In recent years, there has been a growing demand to discern clusters of subjects in datasets characterized by a large set of features. Often, these clusters may be highly variable in size and present partial hierarchical structures. In this context, model-based clustering approaches with nonparametric priors are gaining attention in the literature due to their flexibility and adaptability to new data. However, current approaches still face challenges in recognizing hierarchical cluster structures and in managing tiny clusters or singletons.

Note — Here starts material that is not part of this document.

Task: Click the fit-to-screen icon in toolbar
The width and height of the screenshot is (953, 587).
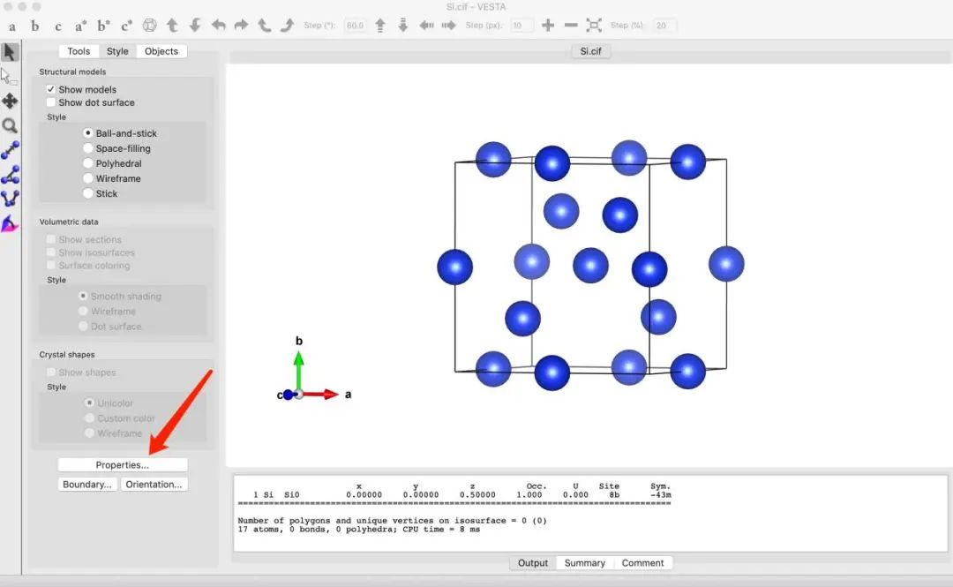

To address these limitations, we propose a novel infinite mixture model with kernels organized within a multiscale structure. Leveraging a careful specification of the kernel parameters, our method allows the inclusion of additional information guiding possible hierarchies among clusters while maintaining flexibility. We provide theoretical support and an elegant, parsimonious formulation based on infinite factorization that allows efficient inference via Gibbs sampler.

翻译：近年来，对具有大量特征的数据集进行主体聚类识别的需求日益增长。这些聚类通常在规模上存在较大差异，并呈现部分层次结构。在此背景下，基于模型的非参数先验聚类方法因其灵活性和对新数据的适应性而受到学界关注。然而，现有方法在识别层次聚类结构以及处理微小聚类或单例方面仍面临挑战。为克服这些局限，我们提出了一种新颖的无限混合模型，其核函数组织在多尺度结构中。通过对核参数的精细设定，我们的方法能够在保持灵活性的同时纳入指导聚类间可能层次关系的附加信息。我们提供了理论支持，并基于无限分解给出了优雅简洁的数学表述，从而可通过吉布斯采样器实现高效推断。